Vitamin C is an antioxidant, and studies show that vitamin C enhances sperm quality, protecting sperm and the DNA within it from damage. Some research has indicated that certain types of DNA damage in the sperm can make it difficult to conceive in the first place, or it can cause an increased risk of miscarriage if conception does take place. If DNA is damaged, there may be a chromosomal problem in the baby, should the pregnancy proceed. Whether or not DNA damage does have these effects has not been conclusively proven, but it’s worth taking vitamin C and other antioxidants as a precautionary measure.
Vitamin C also appears to keep the sperm from clumping together, making them more motile. One study has shown that women taking the drug clomiphene to stimulate ovulation will have a better chance of ovulating if vitamin C is taken alongside the drug. Clomiphene does not always work in every woman, but the chances are often increased when vitamin C is supplemented.
5. Mobile Phones In Pockets
Men who keep a mobile phone in their trouser pocket could be inadvertently damaging their chances of becoming a father, according to a new study. Scientists at the University of Exeter said their work suggested that exposure to radio-frequency electromagnetic radiation from mobile phones negatively affected sperm quality, and previous studies have suggested that radio-frequency electromagnetic radiation emitted by the devices can have a detrimental effect on male fertility.
It is thought the radiation causes DNA fragmentation in sperm, as shown in the Journal of Endocrinological Investigatio, which concluded from its study, “Sperm DNA fragmentation significantly altered in the subjects who use the mobile phone for more than 4 hours for day and in particular for those who use the device in the pocket of the trousers.”
More studies in the International Journal of Occupational Medicine and Environmental Health concluded that mobile phones adversely affect the quality of semen by decreasing mostly motility but also the sperm counts, viability and morphology.

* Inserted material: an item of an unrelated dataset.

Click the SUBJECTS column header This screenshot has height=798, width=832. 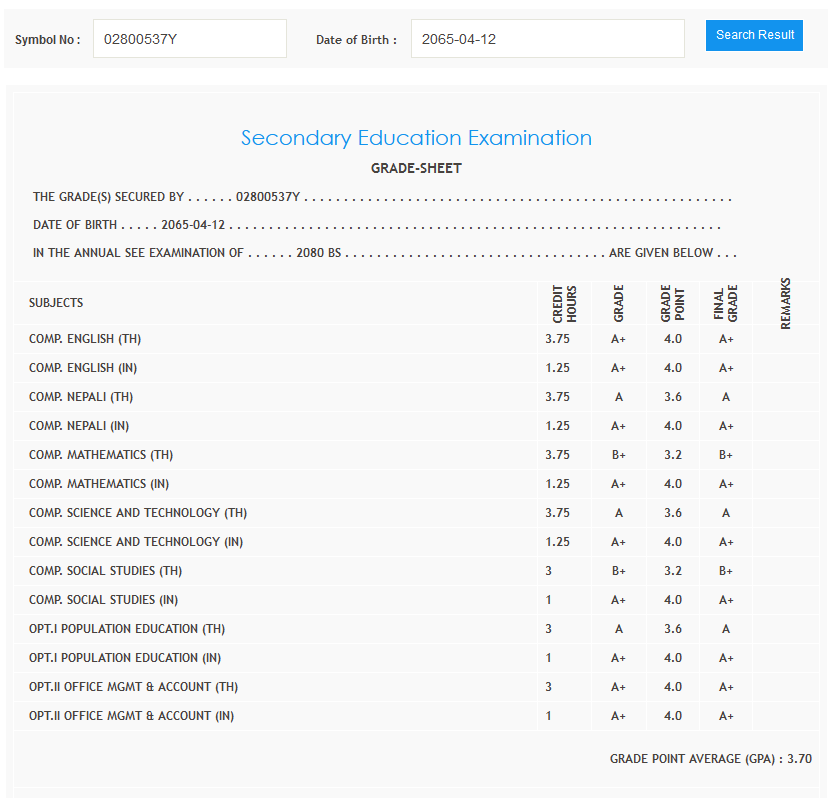56,303

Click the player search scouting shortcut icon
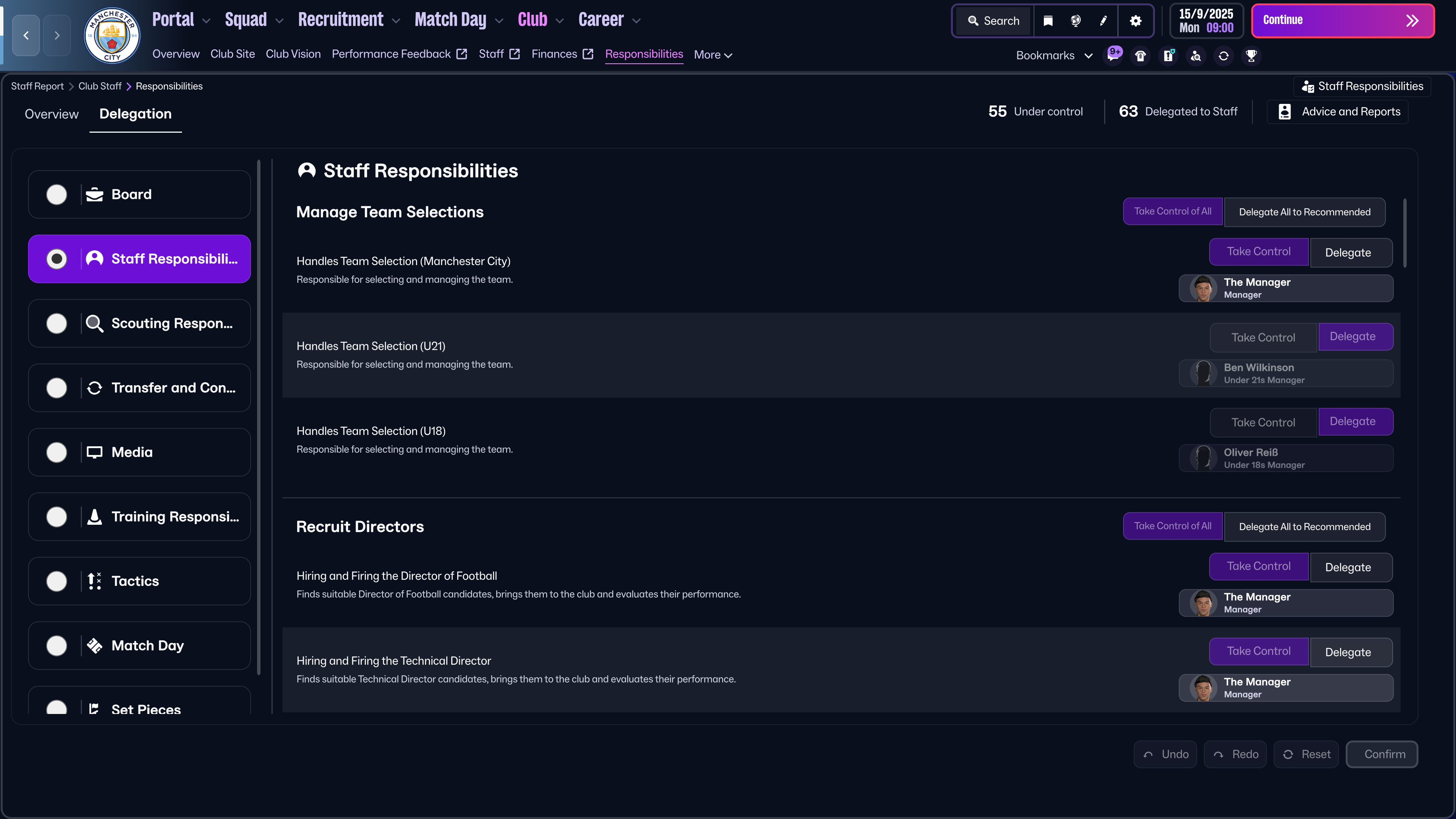point(1196,55)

To be on the safe side, avoiding exposure is the best way to protect fertility long-term.
Here are some tips to follow:
- Use a mobile phone’s speaker wherever possible—without ever sitting it on your lap.
- NEVER carry a mobile phone that is switched on in your pocket.

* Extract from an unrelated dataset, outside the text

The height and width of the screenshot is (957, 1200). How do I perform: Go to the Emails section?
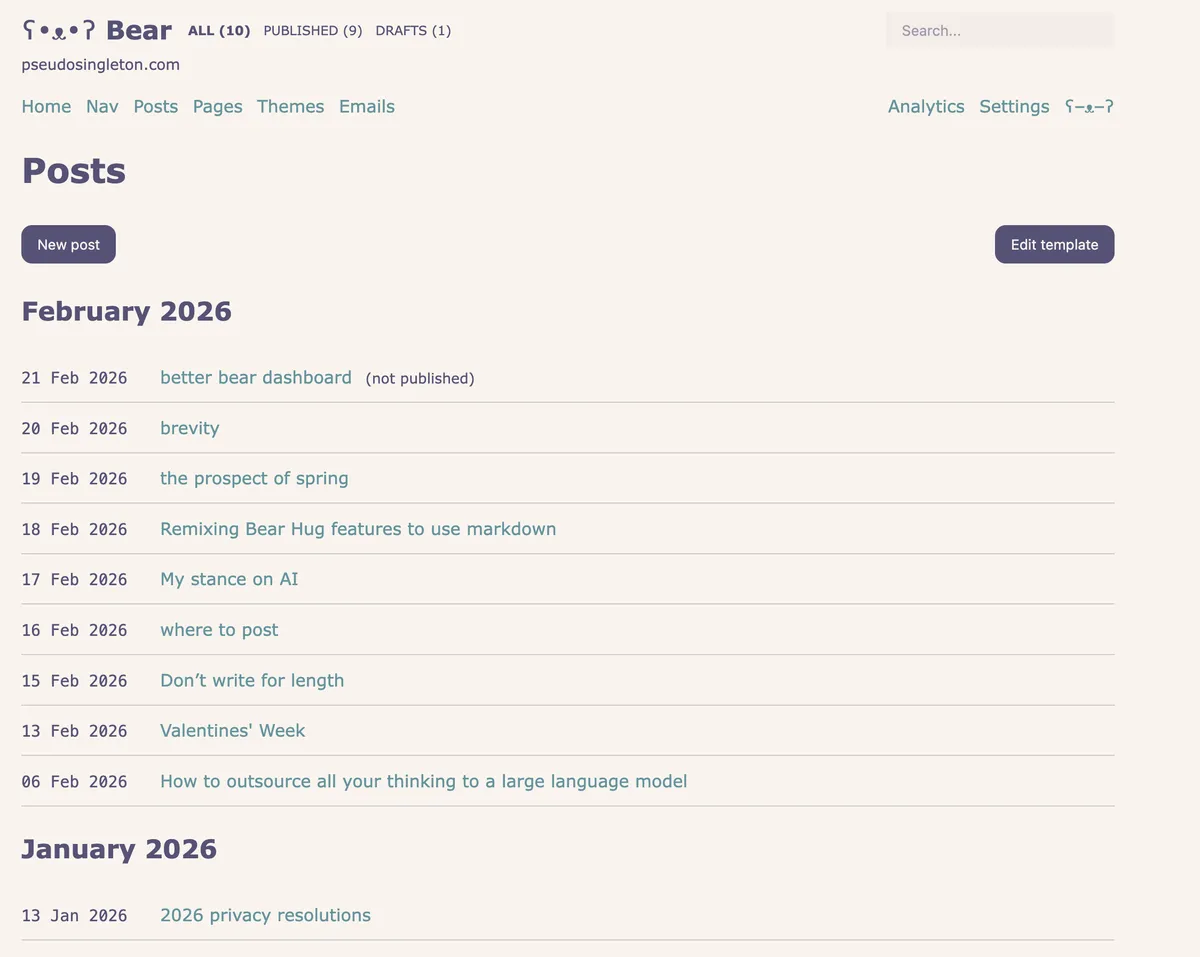point(367,106)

- At night avoid having your mobile phone by your bedside table; invest in a battery operated alarm clock (anything that plugs into a wall also emits EMR)—in addition to directly impacting fertility EMRs also negatively impact restful, regenerative, hormonal balancing sleep, which is another way fertility becomes compromised through exposure.
- For men, be a trend-setter and acquire a “man bag” or very fashionable indeed “satchel” to carry your personal belongings including your mobile phone.
- Use radiation reducing mobile phone covers to decrease your exposure.
6. Testicular Varicocele
A varicocele is a varicose vein of the testicle that can cause pain and can stop or reduce the semen getting through. Among infertile couples, 30 % of men have varicoceles. Some experts believe these blocked and enlarged veins around the testes cause infertility by raising the temperature in the scrotum and decreasing sperm production. Basically, what we know is that there is a large association between varicoceles and infertility — we see decreased sperm count, decreased motility of sperm and an increase in the number of deformed sperm are related to varicoceles.
This is just another reason its imperative men get their sperm checked – infertility is 50% a male problem, after all.